Portes Ouvertes constate aussi que sous la présidence d'Abdelaziz Bouteflika, la minorité chrétienne algérienne a été de plus en plus mise de côté. C'est sous son dernier mandat présidentiel qu'une nouvelle loi religieuse a été promulguée en 2006 pour interdire toutes les religions non islamiques. Mais devant les protestations d'organisations internationales, le gouvernement algérien avait dû ralentir le processus d'application de la loi. Aujourd'hui, les procès sont toujours en cours
Sur les 26 églises ayant reçu un ordre de fermeture, 22 ont de nouveau ouvert leur porte, même si elles n'ont toujours pas d'autorisation officielle pour tenir des cultes. Les procédures administratives lancées par les responsables chrétiens pour les obtenir sont en effet freinées par les autorités.
Une dizaine de procès sont encore en cours contre des chrétiens.
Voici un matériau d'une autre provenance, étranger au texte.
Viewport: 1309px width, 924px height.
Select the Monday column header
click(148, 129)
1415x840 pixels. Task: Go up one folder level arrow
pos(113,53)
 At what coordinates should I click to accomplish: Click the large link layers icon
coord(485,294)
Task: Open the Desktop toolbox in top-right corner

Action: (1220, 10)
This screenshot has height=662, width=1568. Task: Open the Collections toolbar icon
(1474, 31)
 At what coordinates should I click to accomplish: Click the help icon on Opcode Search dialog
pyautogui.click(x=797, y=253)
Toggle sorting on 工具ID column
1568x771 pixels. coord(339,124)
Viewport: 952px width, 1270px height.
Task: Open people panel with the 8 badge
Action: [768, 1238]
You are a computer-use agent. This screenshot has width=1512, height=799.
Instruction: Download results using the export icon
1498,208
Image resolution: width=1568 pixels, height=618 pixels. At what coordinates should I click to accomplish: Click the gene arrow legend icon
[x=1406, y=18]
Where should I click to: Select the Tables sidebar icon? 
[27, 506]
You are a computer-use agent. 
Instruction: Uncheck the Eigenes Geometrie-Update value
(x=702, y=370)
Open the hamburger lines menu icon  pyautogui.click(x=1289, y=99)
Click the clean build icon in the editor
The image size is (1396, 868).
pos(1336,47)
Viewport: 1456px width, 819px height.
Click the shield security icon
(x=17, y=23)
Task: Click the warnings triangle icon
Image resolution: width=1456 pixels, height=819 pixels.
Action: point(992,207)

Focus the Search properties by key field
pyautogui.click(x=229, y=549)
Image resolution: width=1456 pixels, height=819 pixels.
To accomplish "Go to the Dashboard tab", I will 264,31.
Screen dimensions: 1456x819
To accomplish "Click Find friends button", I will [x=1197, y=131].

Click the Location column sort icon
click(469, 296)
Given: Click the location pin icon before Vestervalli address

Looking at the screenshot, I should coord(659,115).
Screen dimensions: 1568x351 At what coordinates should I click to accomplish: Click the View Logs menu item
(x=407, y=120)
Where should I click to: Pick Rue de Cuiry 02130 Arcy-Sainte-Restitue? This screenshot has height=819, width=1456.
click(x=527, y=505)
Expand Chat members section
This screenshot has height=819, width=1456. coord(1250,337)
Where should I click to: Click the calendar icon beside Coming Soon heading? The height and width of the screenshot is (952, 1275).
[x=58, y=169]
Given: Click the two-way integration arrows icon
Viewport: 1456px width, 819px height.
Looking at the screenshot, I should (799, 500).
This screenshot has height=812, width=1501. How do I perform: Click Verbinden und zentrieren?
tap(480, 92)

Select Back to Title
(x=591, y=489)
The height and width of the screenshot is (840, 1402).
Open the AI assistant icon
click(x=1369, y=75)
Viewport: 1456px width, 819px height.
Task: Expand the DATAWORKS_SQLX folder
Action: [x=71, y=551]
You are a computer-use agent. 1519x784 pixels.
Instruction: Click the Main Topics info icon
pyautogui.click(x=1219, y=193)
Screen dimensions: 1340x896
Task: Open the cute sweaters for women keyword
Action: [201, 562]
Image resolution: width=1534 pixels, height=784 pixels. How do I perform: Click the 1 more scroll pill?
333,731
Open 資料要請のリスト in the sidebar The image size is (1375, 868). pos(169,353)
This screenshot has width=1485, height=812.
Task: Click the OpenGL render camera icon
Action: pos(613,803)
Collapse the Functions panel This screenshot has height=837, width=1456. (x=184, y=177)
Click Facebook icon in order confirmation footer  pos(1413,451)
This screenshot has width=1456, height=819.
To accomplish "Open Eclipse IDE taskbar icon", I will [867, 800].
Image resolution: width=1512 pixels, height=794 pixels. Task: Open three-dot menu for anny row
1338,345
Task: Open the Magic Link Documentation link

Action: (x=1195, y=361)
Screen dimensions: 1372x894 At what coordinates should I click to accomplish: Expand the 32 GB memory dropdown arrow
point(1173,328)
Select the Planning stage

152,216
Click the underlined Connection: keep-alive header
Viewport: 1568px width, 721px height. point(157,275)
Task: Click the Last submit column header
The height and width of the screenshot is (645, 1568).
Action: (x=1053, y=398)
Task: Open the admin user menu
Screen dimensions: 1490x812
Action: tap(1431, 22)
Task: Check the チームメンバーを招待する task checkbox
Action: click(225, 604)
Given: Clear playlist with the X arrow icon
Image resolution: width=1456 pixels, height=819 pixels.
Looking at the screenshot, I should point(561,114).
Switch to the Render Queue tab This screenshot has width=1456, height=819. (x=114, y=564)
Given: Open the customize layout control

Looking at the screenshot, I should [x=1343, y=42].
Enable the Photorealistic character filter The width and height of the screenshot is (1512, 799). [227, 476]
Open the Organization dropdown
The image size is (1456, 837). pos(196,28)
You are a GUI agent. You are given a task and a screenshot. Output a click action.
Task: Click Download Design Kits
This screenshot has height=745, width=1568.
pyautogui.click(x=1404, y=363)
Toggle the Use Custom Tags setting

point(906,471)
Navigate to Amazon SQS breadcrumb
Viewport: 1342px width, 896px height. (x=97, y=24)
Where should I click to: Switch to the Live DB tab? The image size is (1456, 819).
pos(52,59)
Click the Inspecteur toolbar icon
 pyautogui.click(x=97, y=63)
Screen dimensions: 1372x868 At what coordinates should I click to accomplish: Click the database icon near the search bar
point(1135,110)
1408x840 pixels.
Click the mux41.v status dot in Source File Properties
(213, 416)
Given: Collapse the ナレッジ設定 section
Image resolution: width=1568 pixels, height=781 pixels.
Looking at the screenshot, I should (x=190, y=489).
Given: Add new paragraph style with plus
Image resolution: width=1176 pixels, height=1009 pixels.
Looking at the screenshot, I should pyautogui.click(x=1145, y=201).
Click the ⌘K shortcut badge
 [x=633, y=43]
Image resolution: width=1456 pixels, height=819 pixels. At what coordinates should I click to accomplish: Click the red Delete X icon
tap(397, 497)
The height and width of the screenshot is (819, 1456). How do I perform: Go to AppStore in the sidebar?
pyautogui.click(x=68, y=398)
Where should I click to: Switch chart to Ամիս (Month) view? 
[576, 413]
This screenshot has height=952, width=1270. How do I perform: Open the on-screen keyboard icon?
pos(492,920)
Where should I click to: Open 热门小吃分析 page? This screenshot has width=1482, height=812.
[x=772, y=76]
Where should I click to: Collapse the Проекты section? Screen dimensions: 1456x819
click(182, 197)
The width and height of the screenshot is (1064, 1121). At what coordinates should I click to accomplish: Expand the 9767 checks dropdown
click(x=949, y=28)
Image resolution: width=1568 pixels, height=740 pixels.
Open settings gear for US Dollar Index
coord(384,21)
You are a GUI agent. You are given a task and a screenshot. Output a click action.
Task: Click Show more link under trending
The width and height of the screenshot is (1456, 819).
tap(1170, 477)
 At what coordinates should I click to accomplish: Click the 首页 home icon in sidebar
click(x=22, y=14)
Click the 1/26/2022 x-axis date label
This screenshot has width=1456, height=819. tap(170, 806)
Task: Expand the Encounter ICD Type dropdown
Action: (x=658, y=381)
Ils ont été accusés, soit parce qu'ils possédaient plusieurs bibles, soit parce qu'ils célébraient un culte dans un lieu privé, ou encore parce qu'on leur reprochait d'avoir « évangélisé » des Algériens. Parmi ces chrétiens, se trouve la jeune Habiba Kouider dont les audiences au tribunal avaient été largement médiatisées en juin 2008.
Suite à la loi relative à la réglementation de l'exercice du culte et des lieux de culte, entrée en vigueur en septembre 2006(*), un prêtre catholique romain avait été arrêté parce qu'il célébrait une messe avec des réfugiés. Hugh Johnson, ancien président des protestants algériens, avait été expulsé du pays. Dans le journal l'Expression, le ministre des affaires religieuses Abdallah Ghoulamullah avait comparé l'évangélisation avec le terrorisme. Ce ministre a déclaré que la minorité chrétienne (12 000 personnes) constituait un danger pour l'Algérie (33 millions d'habitants) - alors que les chrétiens n'ont commis aucun acte de violence, n'ont proféré aucune menace, et veillent à rester politiquement neutres.
(*) Il s'agit de la loi du 28 février 2006 (ordonnance 06-03).